- Battle of Sellnitz: Part of Post-Hussite Wars
| Date | 23 September 1438 |
| Location | Sellnitz, Bohemia |
| Result | Imperial victory |

Belligerents
- Electorate of Saxony Kingdom of Germany Hetman's forces of region Litoměřice and Žatec: Hussites of Žatec and Louny Polish allies

Commanders and leaders
- Jakoubek of Vřesovice Frederick II of Saxony: Petr Holický (POW) Svojše of Zahrádka (POW)

Casualties and losses
- Unknown: 500 killed 1,657 prisonersHermann Hallwich: 2,000 killed 2,000 prisoners

= Battle of Sellnitz =

The Battle of Sellnitz was fought on 23 September 1438 between the Imperial Saxons and the Hussites.

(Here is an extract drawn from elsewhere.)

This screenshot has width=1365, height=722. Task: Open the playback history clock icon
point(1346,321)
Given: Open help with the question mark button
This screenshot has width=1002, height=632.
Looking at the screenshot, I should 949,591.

The Saxons were led by Frederick II of Saxony. On his journey to Saxony from Bohemia was accompanied by czech noble Jakoubek of Vřesovice, the former hussite leader (hetman) of the Union of Žatec and Louny, now hetman of the region Litoměřice and Žatec. During their journey they clashed with the hussite army of the Union of Žatec and Louny led by several nobles strengthened by 300 Polish cavalrymen. Jakoubek tried to negotiate with his former companions, but failed. The Saxons won the battle; about 2,000 Hussites were killed, and again as many taken prisoner.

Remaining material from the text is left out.